Drew Barrymore PAUSES premier of her show after issuing teary-eyed apology for resuming talk show during writers strike
Drew Barrymore has sensationally paused the premier of her talk show until after the Hollywood writers strike ends after facing intense criticism for her actions.
The 48-year-old actress issued a groveling on-camera apology for continuing her CBS talk show ‘The Drew Barrymore Show’ while her three unionized writers were on strike – but she still refused to halt production.
Barrymore was planning to return to screens on September 18, with filming for the fourth season of her show taking place earlier this week. She was then called out for her actions and lack of solidarity with the Writers Guild Of America (WGA).
Announcing that she was going back on her decision after the backlash, she wrote on Instagram on Sunday: ‘I have listened to everyone, and I am making the decision to pause the show’s premiere until the strike is over.
‘I have no words to express my deepest apologies to anyone I have hurt and, of course, to our incredible team who works on the show and has made it what it is today.
Drew Barrymore apologized for resuming her talk show without her three unionized writers amid the ongoing writers strike
‘We really tried to find our way forward.

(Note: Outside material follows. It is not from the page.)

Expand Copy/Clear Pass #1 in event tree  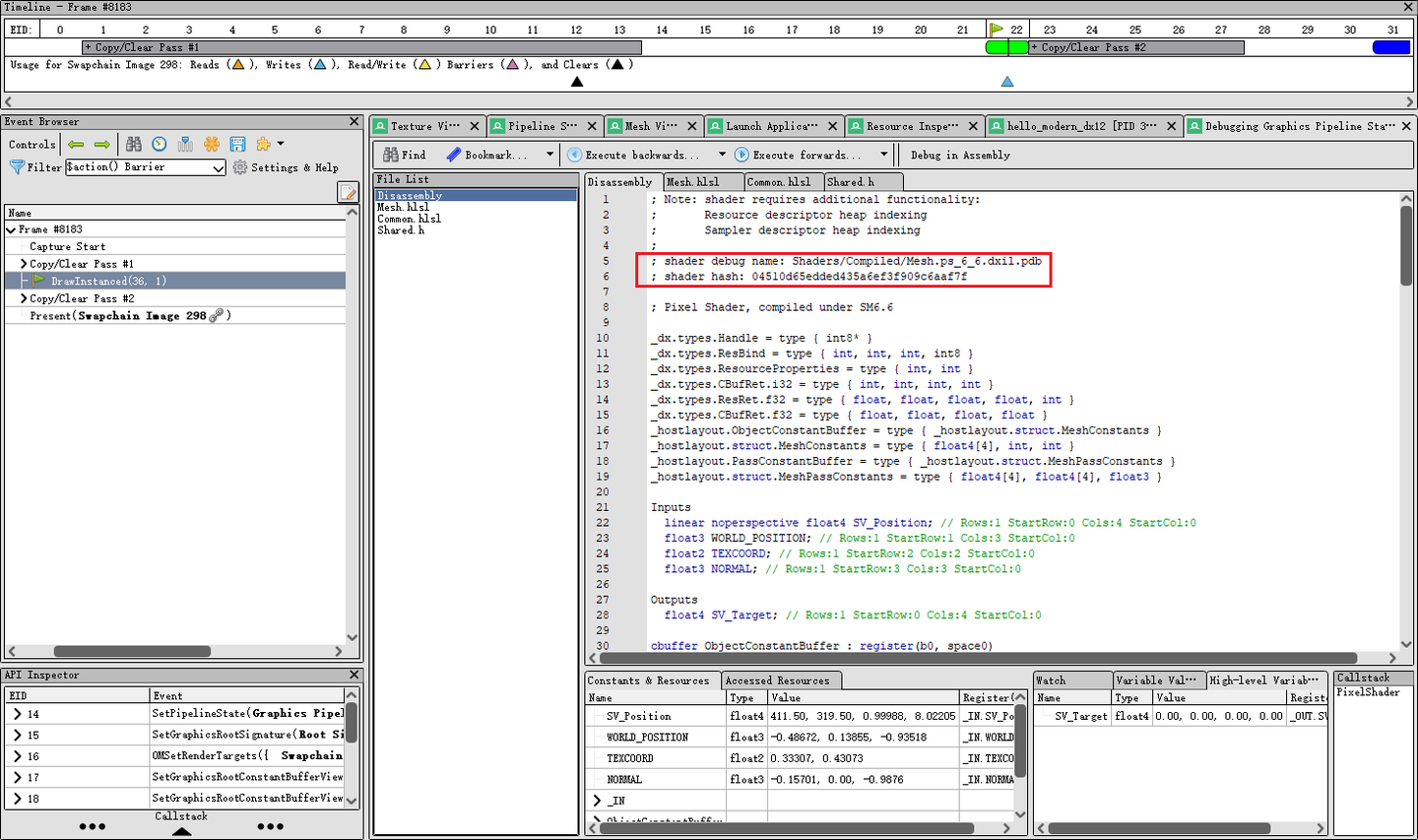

And I truly hope for a resolution for the entire industry soon.’
The Instagram walk-back comes after she said in a video on Friday: ‘I wanted to own a decision, so that it wasn’t a PR-protected situation, and I would just take full responsibility for my actions.’

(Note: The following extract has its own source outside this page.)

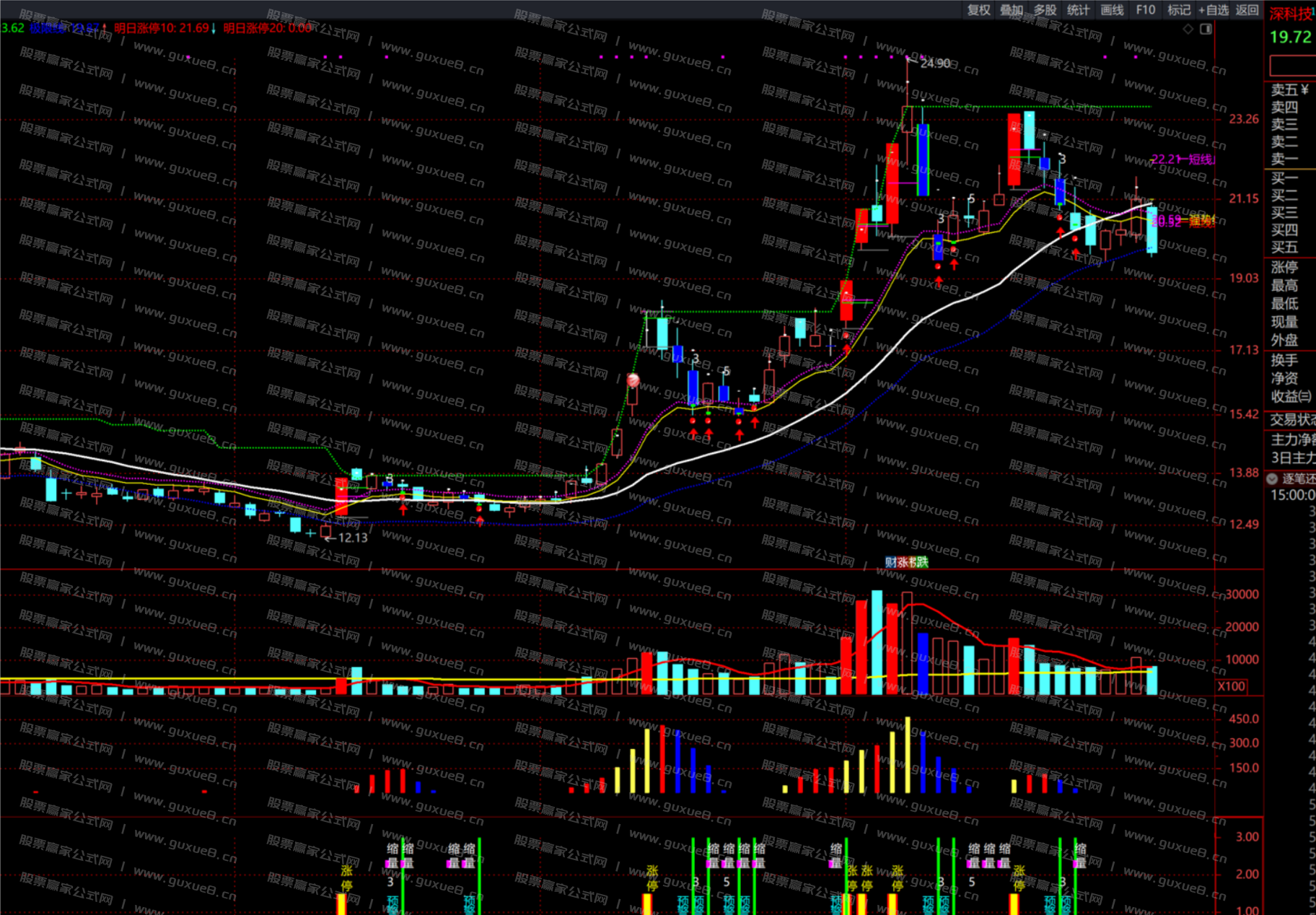
Task: Click the 12.13 low price label
Action: [352, 538]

‘I believe there’s nothing I can do or say in this moment to make it OK,’ she said through tears.
‘I fully accept that. I fully understand that. There are so many reasons why this is so complex, and I just want everyone to know my intentions have never been in a place to upset or hurt anymore.
‘It’s not who I am. I’ve been through so many ups and downs in my life, and this is one of them. I deeply apologize to writers. I deeply apologize to unions.’

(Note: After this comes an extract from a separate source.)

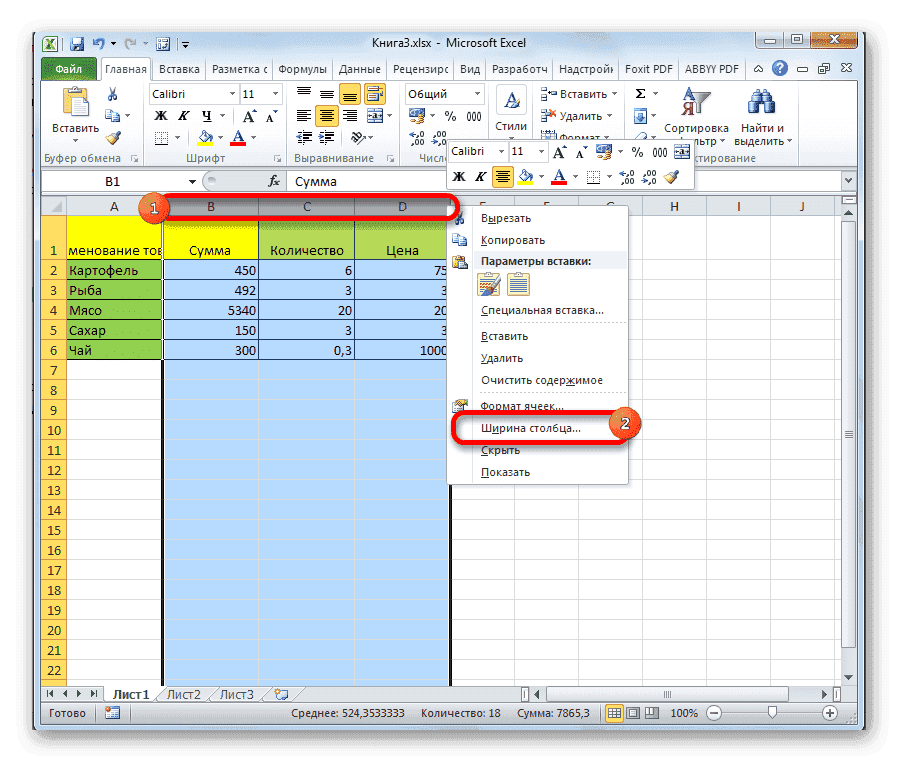Choose 'Ширина столбца...' from context menu
This screenshot has height=762, width=898.
[x=530, y=428]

She added: ‘There’s a huge question of the why — why am I doing this?
‘Well, I certainly couldn’t have expected this kind of attention, and we aren’t going to break rules and we will be in compliance. I wanted to do this, because as I said, this is bigger than me and there are other people’s jobs on the line.’
Barrymore’s show operates with union writers, therefore non-WGA members would have been hired to write the new episodes’ scripts, which is considered crossing the picket line.
The Alliance of Motion Picture and Television Producers revealed on Thursday that it was working with the WGA to get back to the negotiating table to put an end to the strikes
Drew, on her knees, talking to trans influencer Dylan Mulvaney on The Drew Barrymore Show
The WGA hit out at her decision to bring back the show during the strike, saying: ‘Drew Barrymore should not be on the air while her writers are on strike fighting for a fair deal.
‘In reality, shows like this cannot operate without writing, and that is struck work.’
A spokesperson for the union maintained The Drew Barrymore Show is a struck show, and as a result union members picketed outside of her studios on Monday and Tuesday in New York City.
‘It has stayed off the air since the strike began on May 2nd but has now (unfortunately) decided to return without its writers,’ the spokesperson said in the statement.
‘The Guild has, and will continue to, picket any struck show that continues production for the duration of the strike.’
Actors who appear as guests when The Drew Barrymore returns for its fourth season will have to abide by the Screen Actors Guild American – Federation Of Television And Radio Artists (SAG-AFTRA) strike rules. This includes not discussing or promoting any struck work.
Cristina Kinon, one of the co-head writers for The Drew Barrymore Show who is on strike, spoke out about the issue.
She was diplomatic about the situation but argued that Barrymore could have done more to help television industry workers impacted by the strikes than simply restarting the show, and Kinon said returning to the air would only ‘prolong the strike.’
‘I personally understand that everybody has to make the best decision for themselves,’ Kinon said carefully.
‘I know that this show has a crew of hundreds of people who need to be paid, and I understand the perspective of wanting to protect your cast, your crew, and your staff.’